OBJECTIVE -
Please state which database's API Doculite replicates, according to the Doculite post below.

### DOCUMENT PASSAGE ###

Hacker News new | past | comments | ask | show | jobs | submit login
Show HN: Doculite – Use SQLite as a Document Database (npmjs.com)
160 points by thenorthbay on Aug 7, 2023 | hide | past | favorite | 56 comments
Hi!

As I was working on a side project, I noticed I wanted to use SQLite like a Document Database on the server. So I built Doculite. DocuLite lets you use SQLite like Firebase Firestore. It's written in Typescript and an adapter on top of sqlite3 and sqlite.

Reasons:

1) Using an SQL Database meant having less flexibility and iterating slower.

2) Alternative, proven Document Databases only offered client/server support.

3) No network. Having SQLite server-side next to the application is extremely fast.

4) Replicating Firestore's API makes it easy to use.

5) Listeners and real-time updates enhance UX greatly.

6) SQLite is a proven, stable, and well-liked standard. And, apparently one of the most deployed software modules right now. (src: https://www.sqlite.org/mostdeployed.html)

What do you think? Feel free to comment with questions, remarks, and thoughts.

Happy to hear them.

### DATASET ###

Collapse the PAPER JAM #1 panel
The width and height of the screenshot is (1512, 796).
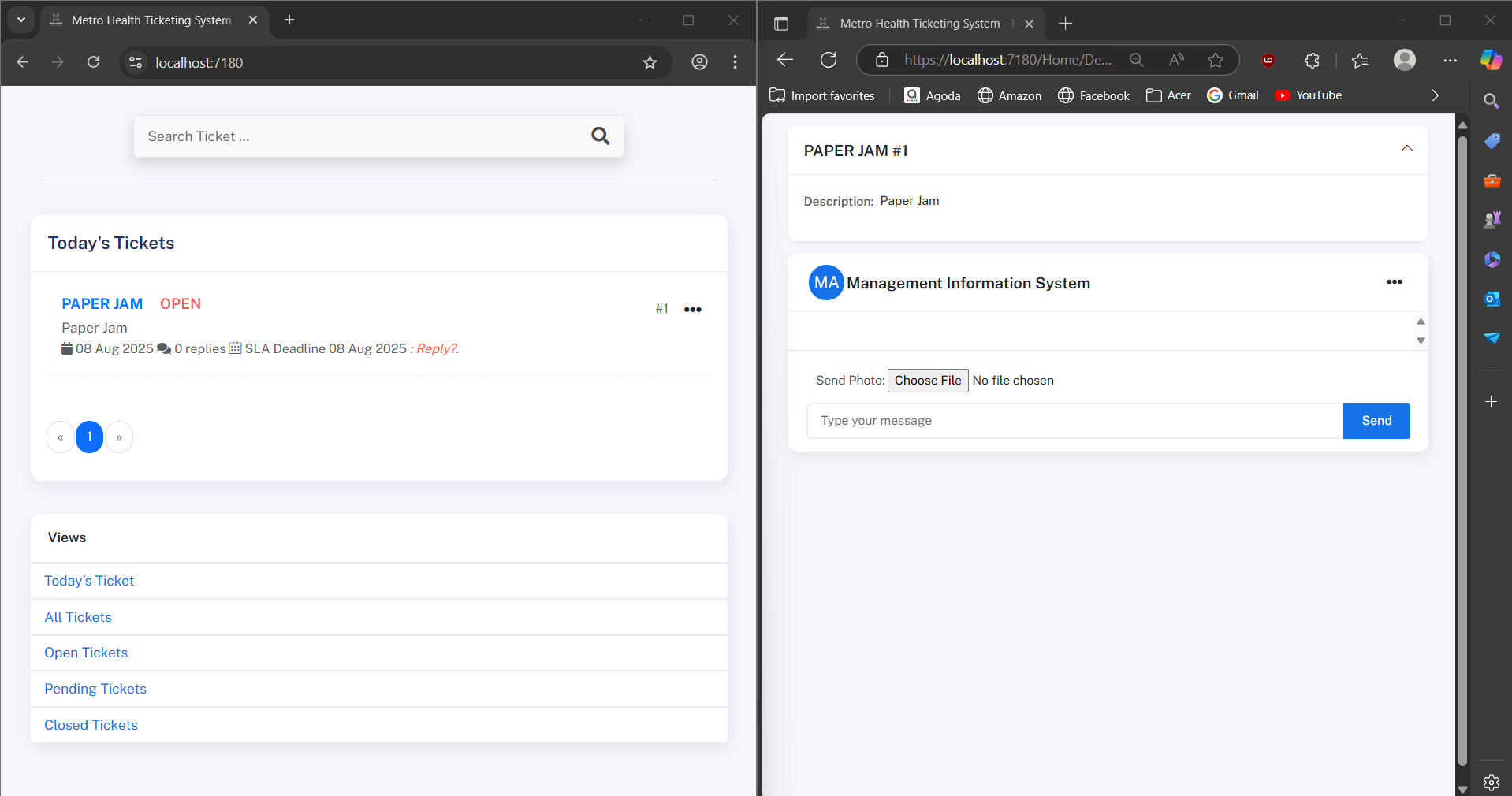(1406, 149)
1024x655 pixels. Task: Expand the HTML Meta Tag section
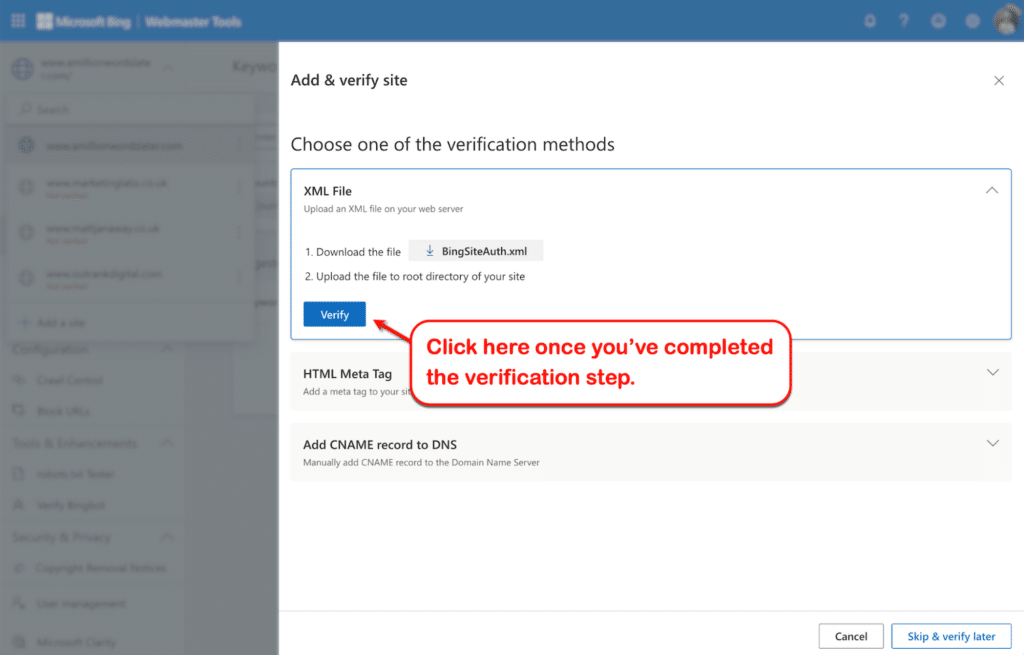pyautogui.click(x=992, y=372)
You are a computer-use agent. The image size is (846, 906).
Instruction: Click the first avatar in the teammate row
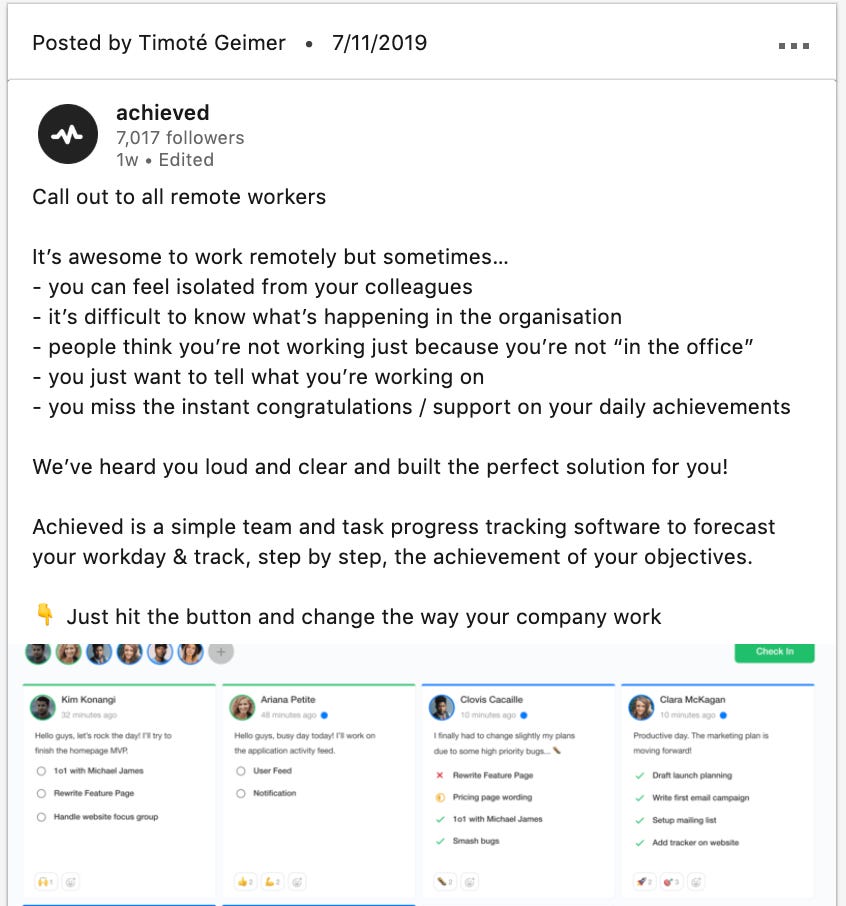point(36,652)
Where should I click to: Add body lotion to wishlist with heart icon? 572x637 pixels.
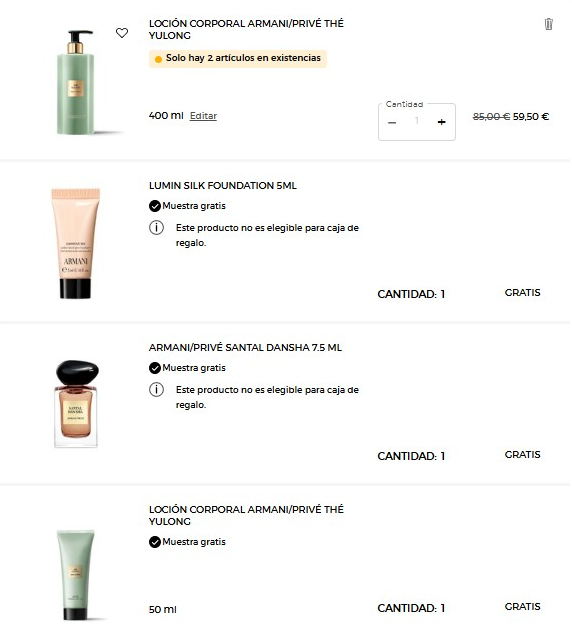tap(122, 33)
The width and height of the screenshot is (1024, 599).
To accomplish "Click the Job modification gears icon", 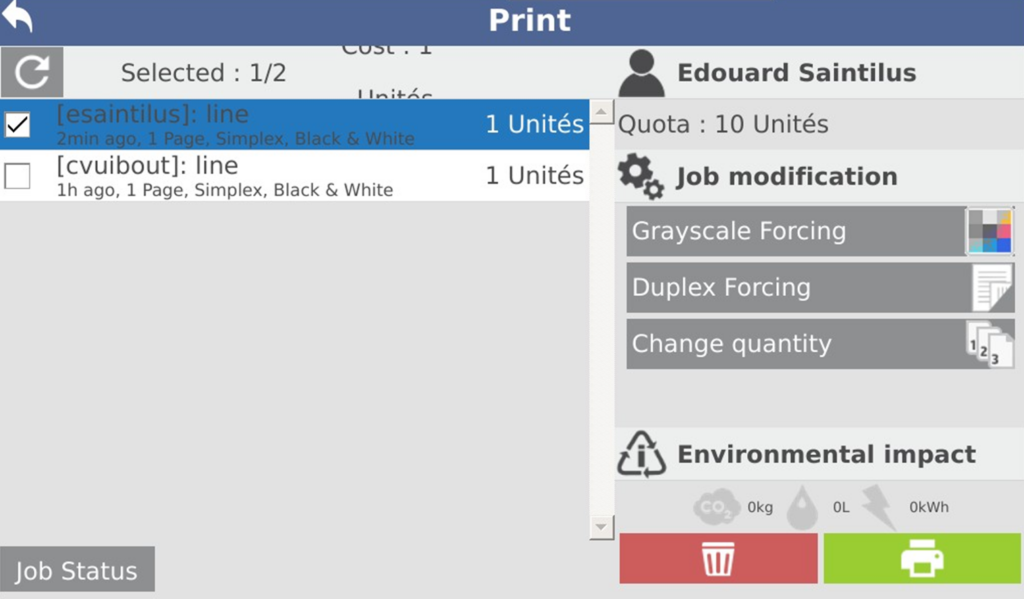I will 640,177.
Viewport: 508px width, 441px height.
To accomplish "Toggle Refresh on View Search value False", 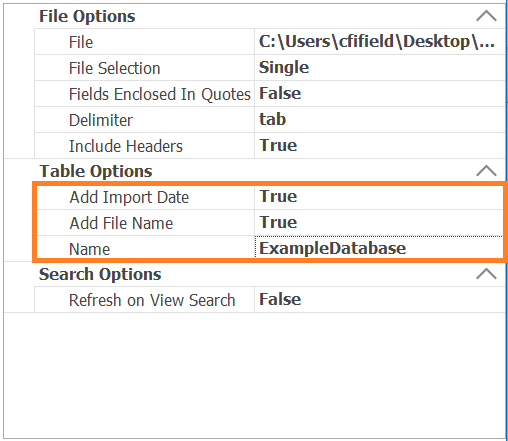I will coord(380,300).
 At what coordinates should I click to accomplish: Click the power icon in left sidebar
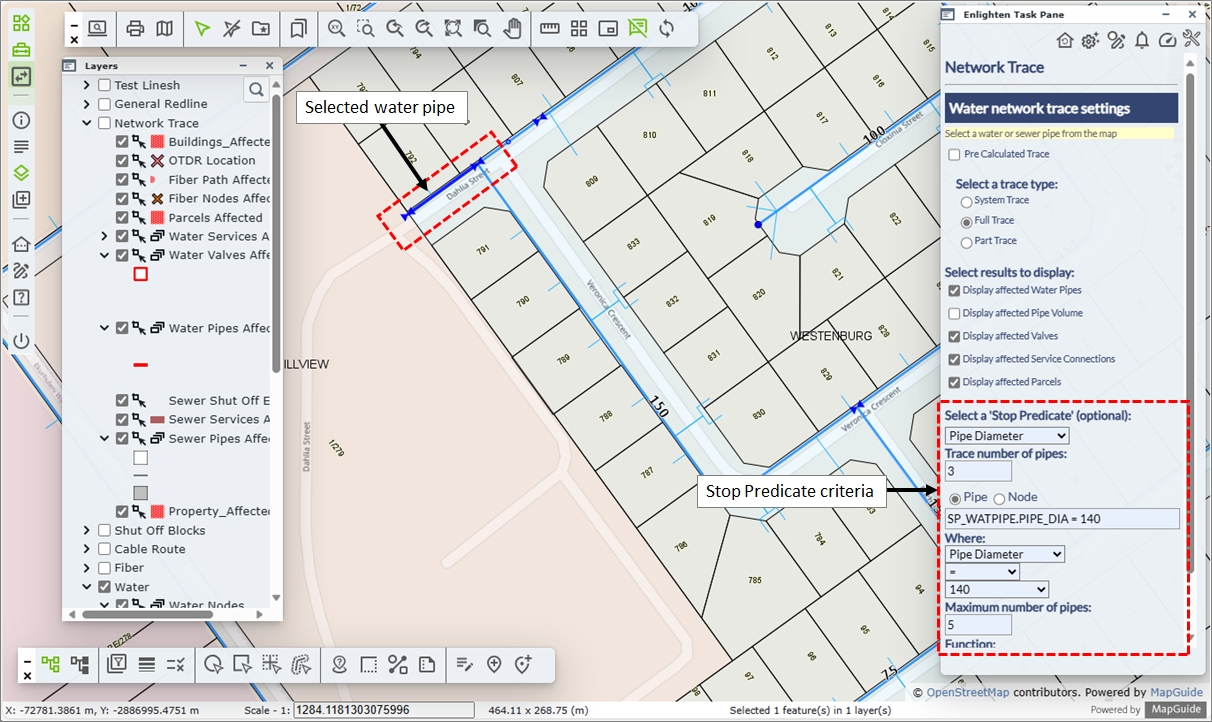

###

RESULT FOR THIS TASK -
Firebase Firestore